Subió a la barca y sus discípulos le siguieron.
Sus discípulos le siguieron; sus discípulos le seguimos. Juntos con Él en la misma barca. No hacemos preguntas, ni solicitamos pólizas de seguro; nos embarcamos con Él dispuestos a lo que sea. A sabiendas de que, en algún momento, la tormenta arreciará. Con la actitud de Pablo: Sé de quién me he fiado (2 Tim 1, 12).
De pronto se levantó en el mar una tempestad tan grande que la barca quedaba tapada por las olas; pero Él estaba dormido.
De pronto se levantó una tempestad. Podría ser un accidente, o una enfermedad, o una relación que ha sufrido un serio revés. Es entonces cuando se pone a prueba la fe. En los primeros momentos del temporal vemos cómo los discípulos recurren a su pericia y a sus fuerzas. Creen poder gestionar el mal momento. Parecen expertos en el uso del timón, de las velas y de los remos. Pero pronto, cuando la tempestad supera su pericia y sus fuerzas, les vemos presas del pánico. Y despiertan a Jesús a gritos: Señor, sálvanos que perecemos.

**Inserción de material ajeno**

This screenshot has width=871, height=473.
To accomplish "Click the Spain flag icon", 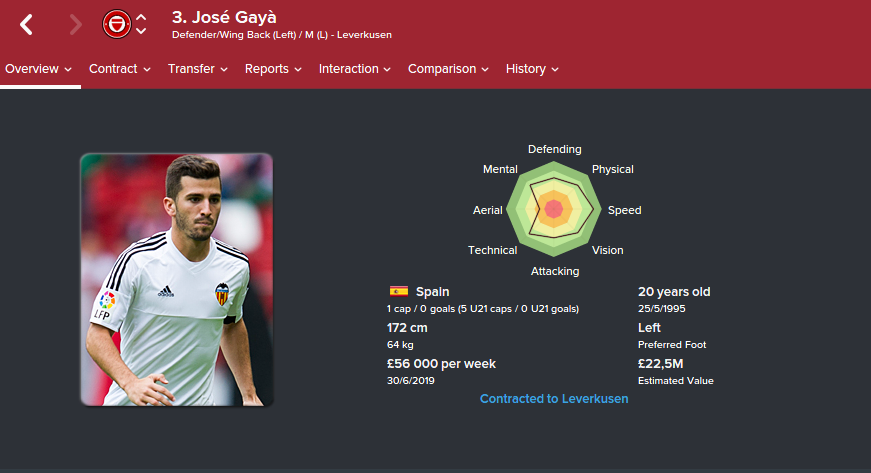I will click(x=399, y=291).

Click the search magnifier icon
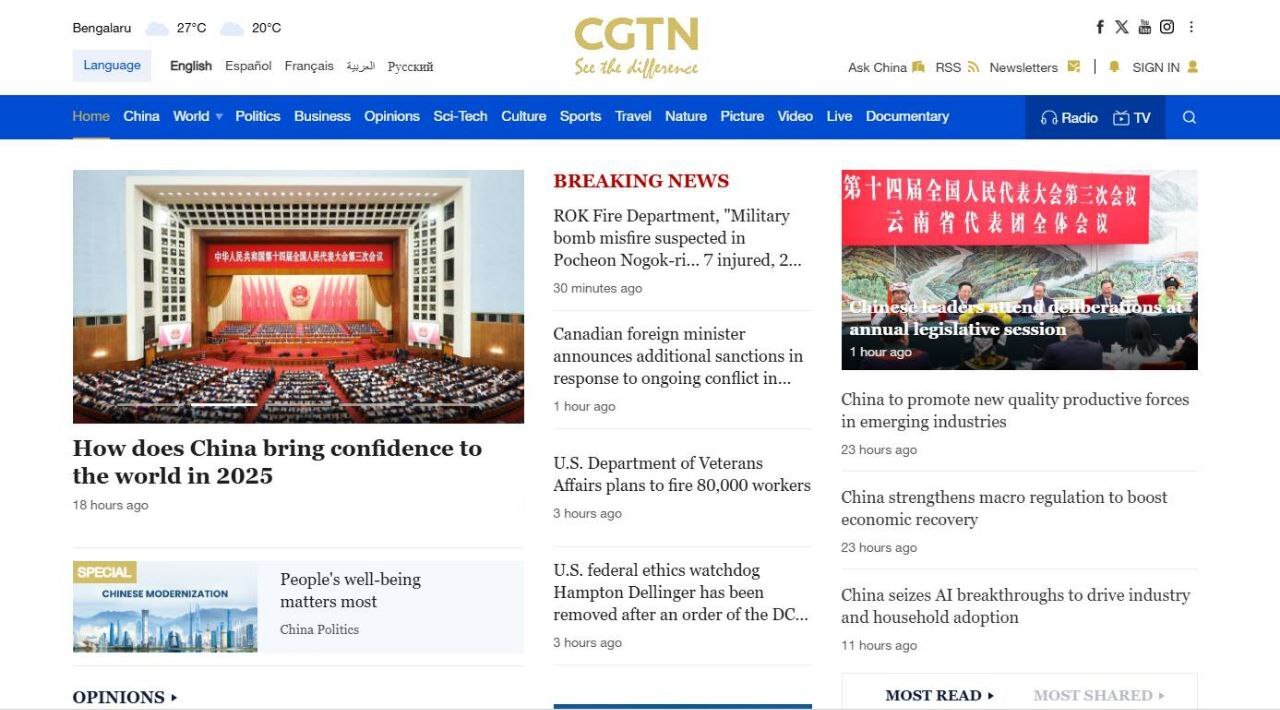(x=1189, y=117)
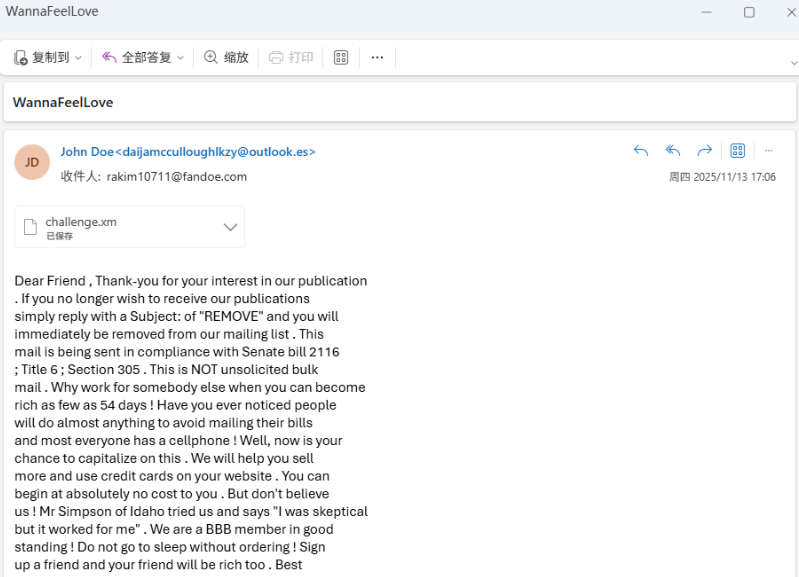The width and height of the screenshot is (799, 577).
Task: Click the Reply arrow icon in message header
Action: pos(641,151)
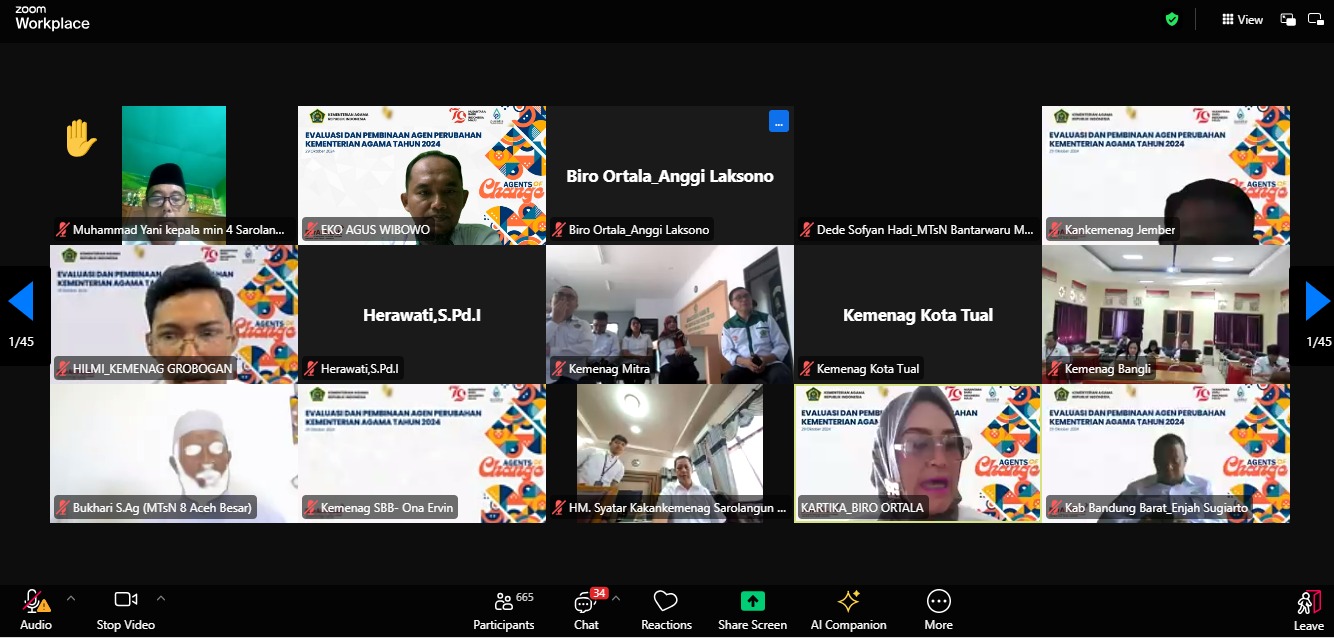Open options on Biro Ortala_Anggi Laksono tile
This screenshot has width=1334, height=638.
(x=779, y=121)
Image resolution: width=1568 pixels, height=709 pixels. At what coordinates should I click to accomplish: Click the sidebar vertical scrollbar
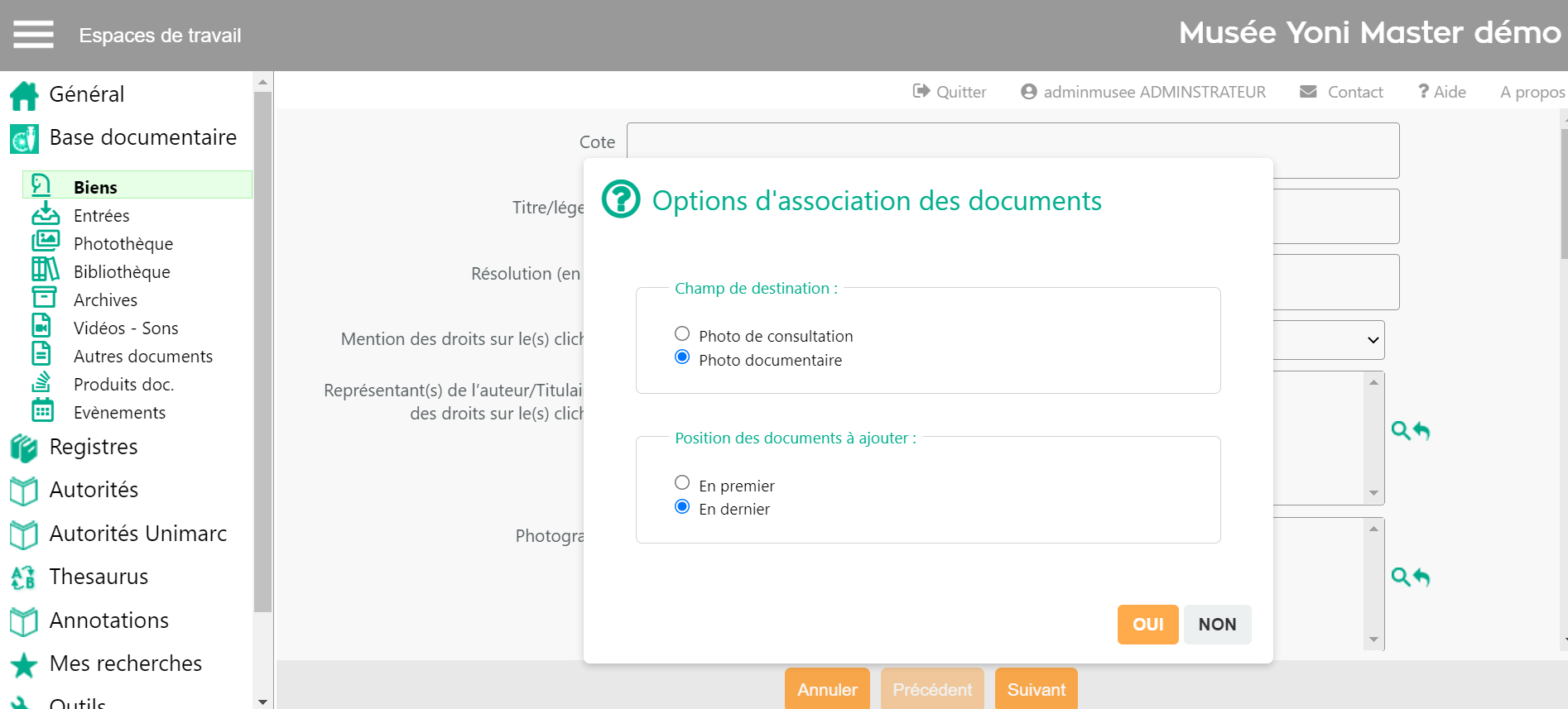pos(262,347)
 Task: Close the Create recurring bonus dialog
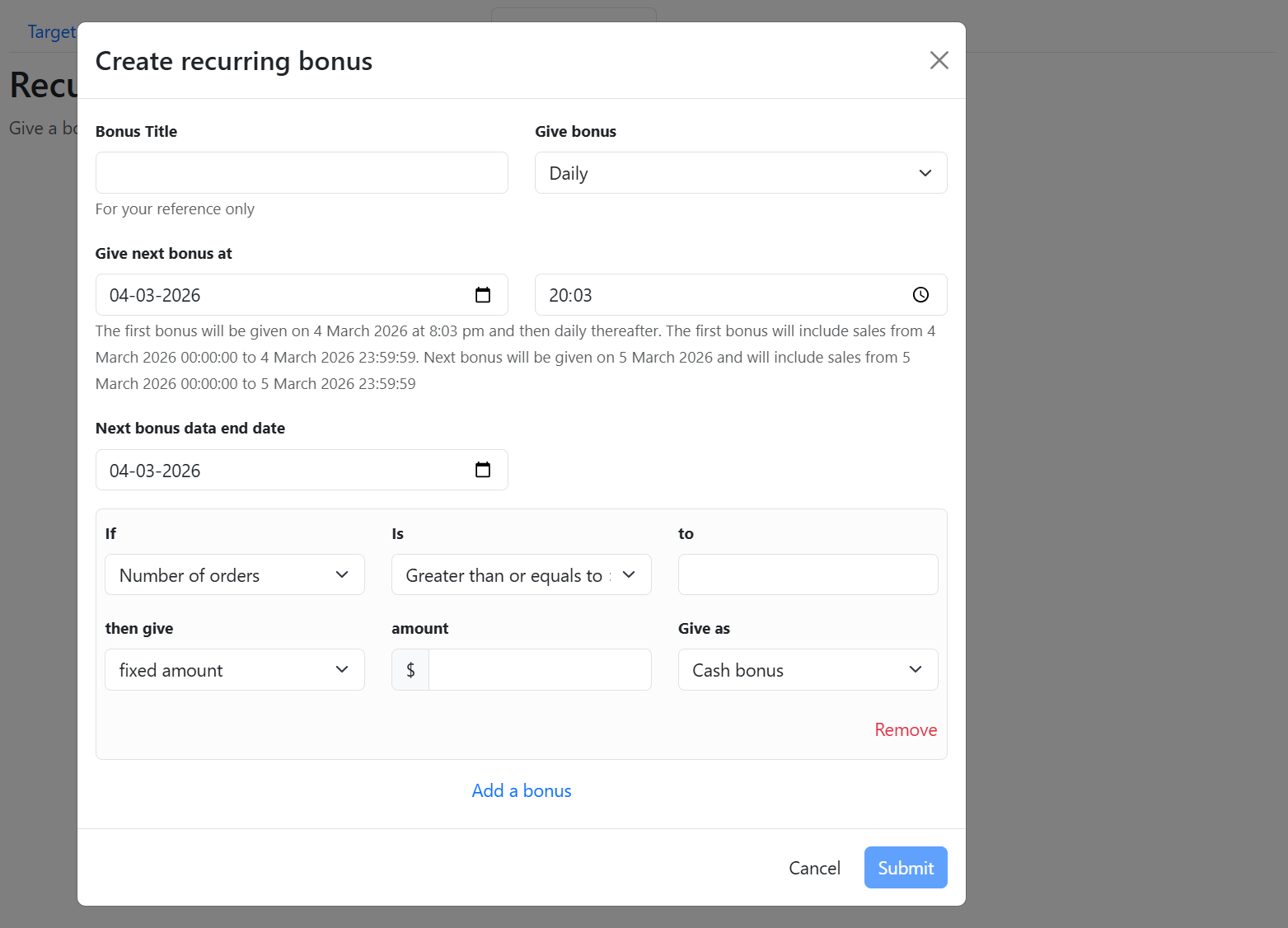click(x=939, y=60)
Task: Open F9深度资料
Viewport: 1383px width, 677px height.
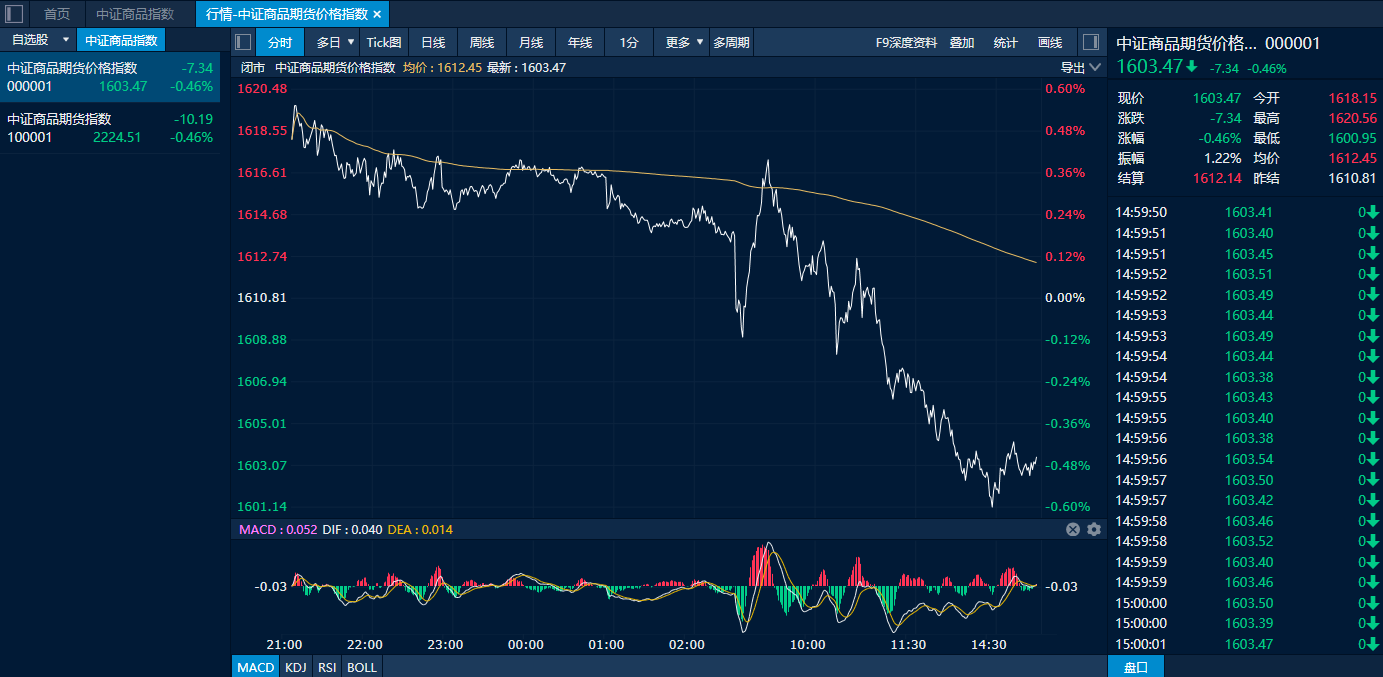Action: (906, 42)
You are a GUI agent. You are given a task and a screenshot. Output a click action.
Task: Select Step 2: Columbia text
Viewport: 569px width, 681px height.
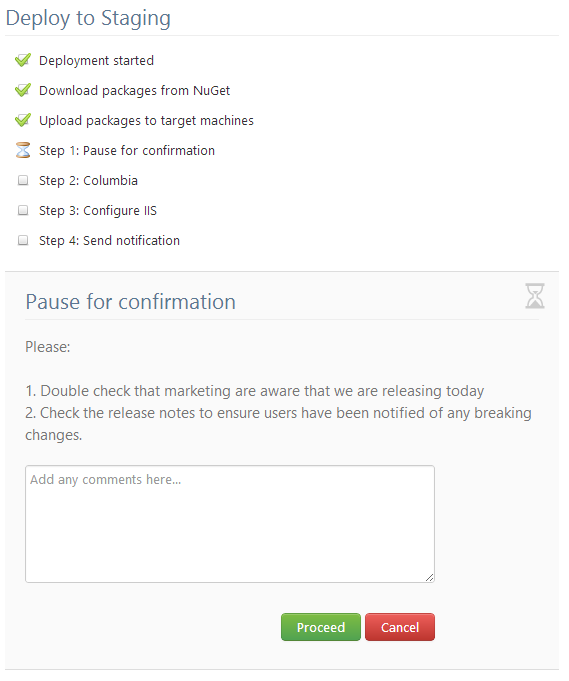[89, 180]
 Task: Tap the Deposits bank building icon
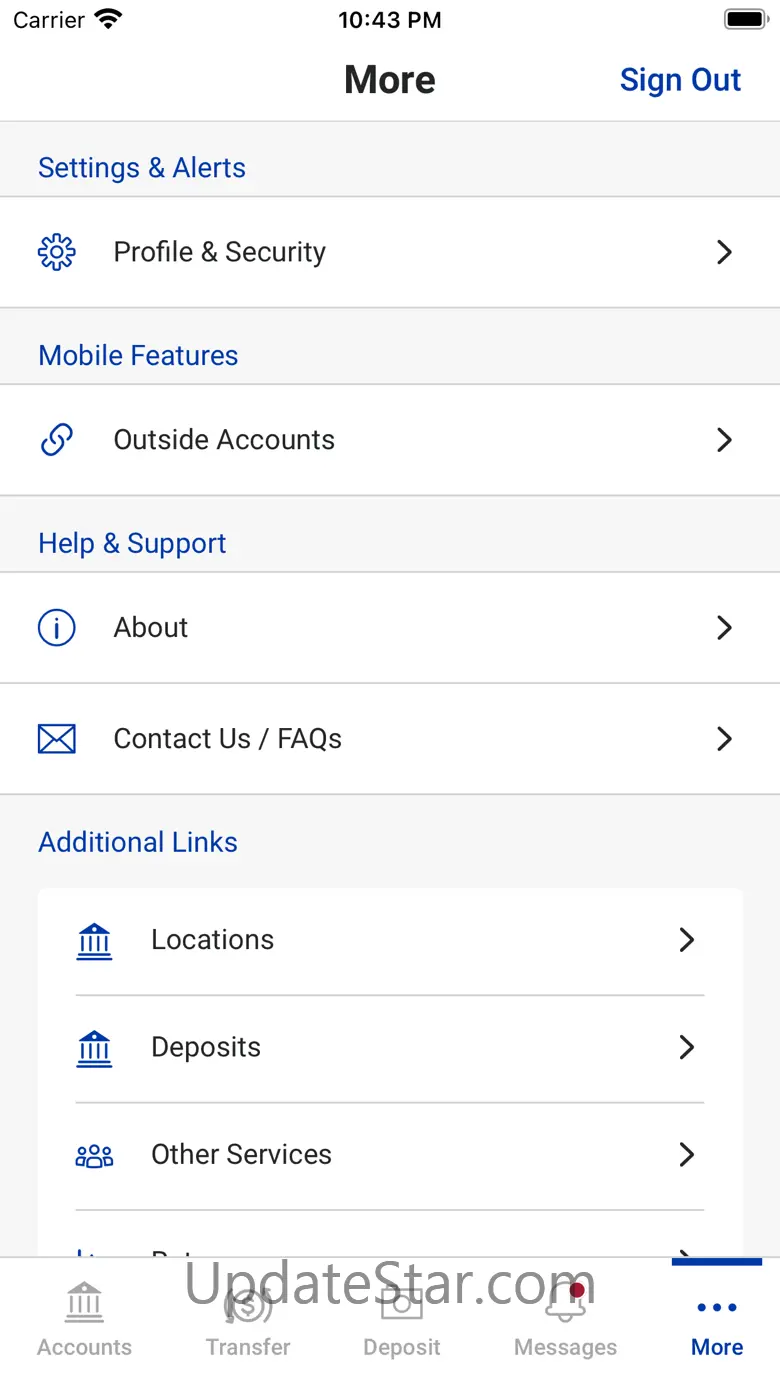(95, 1048)
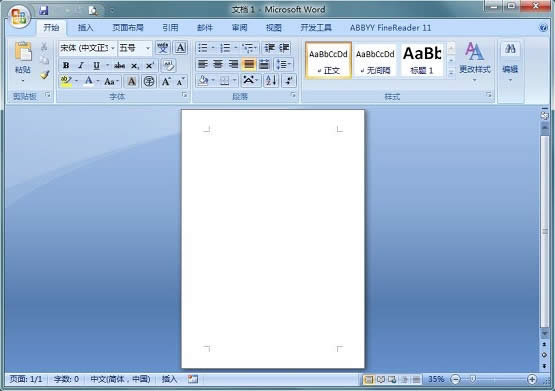Click the Paste clipboard icon

[x=23, y=52]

Él no se sorprende ante la violencia del viento y de las olas, ni se apresura a levantarse. Se sorprende, sí, ante el miedo de los discípulos. Y, todavía tumbado en la popa de la barca, les echa en cara su poca fe: ¿Por qué tenéis miedo, hombres de poca fe? Solamente entonces, después del reproche, se levantó, increpó a los vientos y al mar, y sobrevino una gran bonanza.
Se levantó. Es un gesto, una imagen, que evoca la resurrección, cuando Jesús se levanta, y entrega el reino a Dios Padre y acaba con todo principado, autoridad y poder (es decir, con todos los poderes hostiles a Dios). Pues Él tiene que reinar hasta poner a todos sus enemigos bajo sus pies; el último enemigo en ser destruido será la muerte (1 Cor 15, 24-26).
Escuchemos como dirigido a nosotros el reproche de Jesús: ¿Por qué tenéis miedo, hombres de poca fe?